James Henderson

Why the AI era demands an ecosystem mindset

The technology industry has spent decades perfecting the hand-off.

One company supplies the compute. Another takes responsibility for infrastructure. Facilities deals with power and cooling. Software provides visibility. Partners integrate the pieces. Procurement negotiates the capital investment before operations inherits the ongoing cost.

That model made sense when individual components of the technology stack could be considered, purchased and operated with a reasonable degree of separation.

AI is rapidly challenging that assumption, however.

As compute densities increase, power requirements escalate and cooling architectures change, decisions made at one end of the technology stack increasingly create immediate consequences elsewhere. Add software, energy, facilities readiness, sovereignty, governance and lifecycle economics into the equation and the traditional sequence starts to break down.

For Farokh Ghadially – Vice President of IT and Data Centre Business at Schneider Electric – this represents more than an infrastructure challenge, rather a change in how the technology industry thinks about creating and delivering outcomes.

“The future will not be built by products, the future will be built by ecosystems,” Ghadially observed.

The distinction matters.

Ecosystem has become one of technology’s most frequently used descriptions of partnership, often applied broadly to collections of vendors, partners and customers operating around the same market.

But Ghadially is advocating something more deliberate: an ecosystem mindset.

Farokh Ghadially (Schneider Electric)

Rather than individual organisations optimising their own piece of a technology deployment before handing responsibility downstream, the starting point becomes the collective outcome. Infrastructure, compute, power, cooling, software and operational requirements move upstream in the conversation.

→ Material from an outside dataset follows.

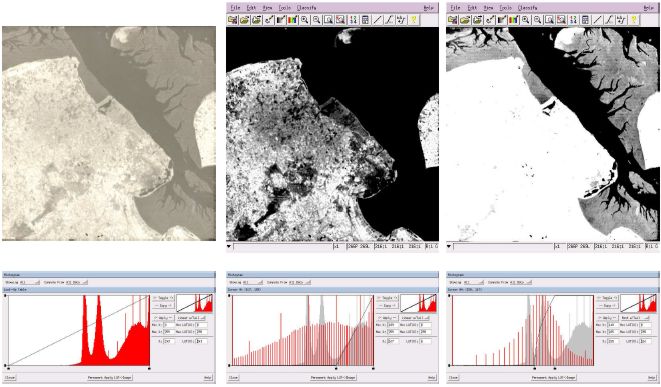Select the yellow question mark help icon in middle viewer

coord(414,20)
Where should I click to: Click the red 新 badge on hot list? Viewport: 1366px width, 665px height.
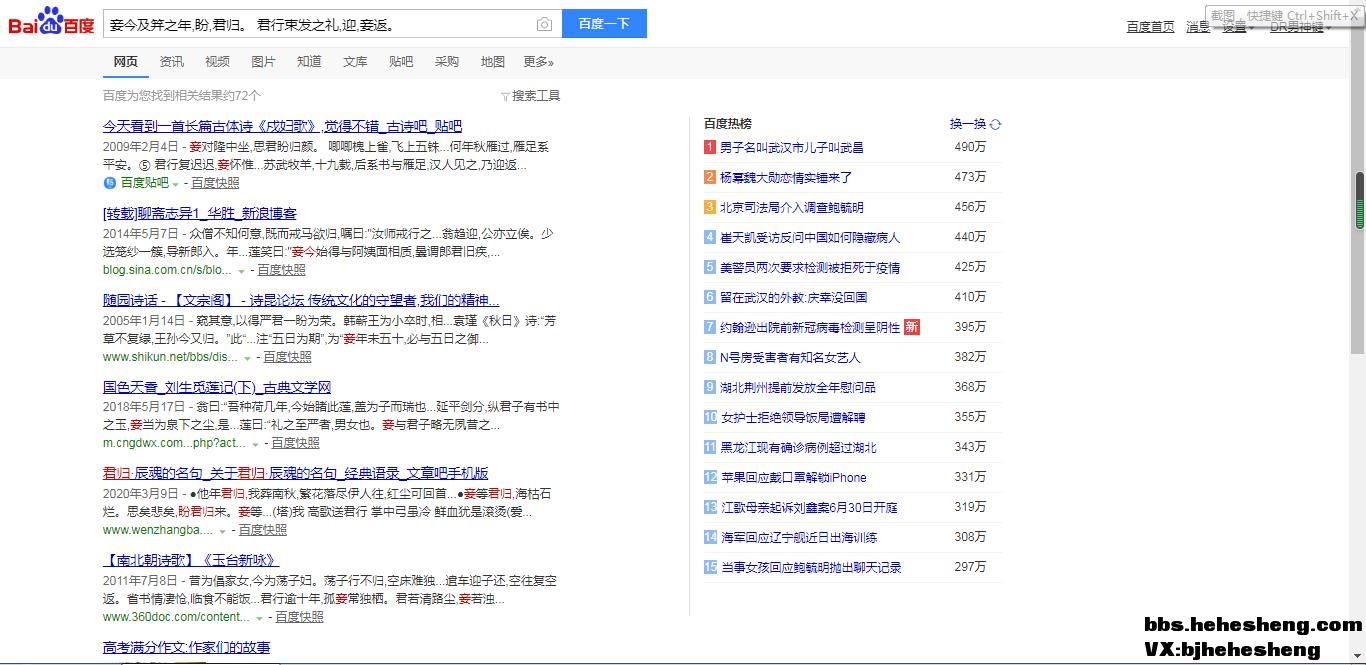coord(911,327)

Because AI is not arriving in isolation.

Ghadially cited three forces developing simultaneously:

  1. a multipolar world reshaping trade, supply chains and sovereignty
  2. a new energy landscape driven by electrification and decentralisation
  3. digitisation accelerating rapidly through AI

Customers are reshoring. Supply chains are being redesigned. Skills remain constrained. Sovereignty is moving higher on corporate agendas. Energy is becoming increasingly distributed while technology itself becomes more power-intensive.

The technology stack is becoming more interconnected at precisely the same time that the environment surrounding it becomes more complex.

For Ghadially, that combination changes the operating model.

“No one company will be able to solve the problem,” he said. “What our customers are looking for, what many enterprise customers in Australia are looking for, is technology and business outcomes.

“Now, this outcome, yes, it started with the conversation around compute, but it no longer rests purely with compute. You’ve got to think about power and cooling at the same time. You’ve got to think about facility readiness. You’ve got to think about software. You’ve got to think about visibility. You’ve got to think about sovereignty. You’ve got to think about governance.”

Social licence to operate is also becoming part of that conversation, particularly as the physical infrastructure supporting AI grows in scale and its demand for energy becomes more visible.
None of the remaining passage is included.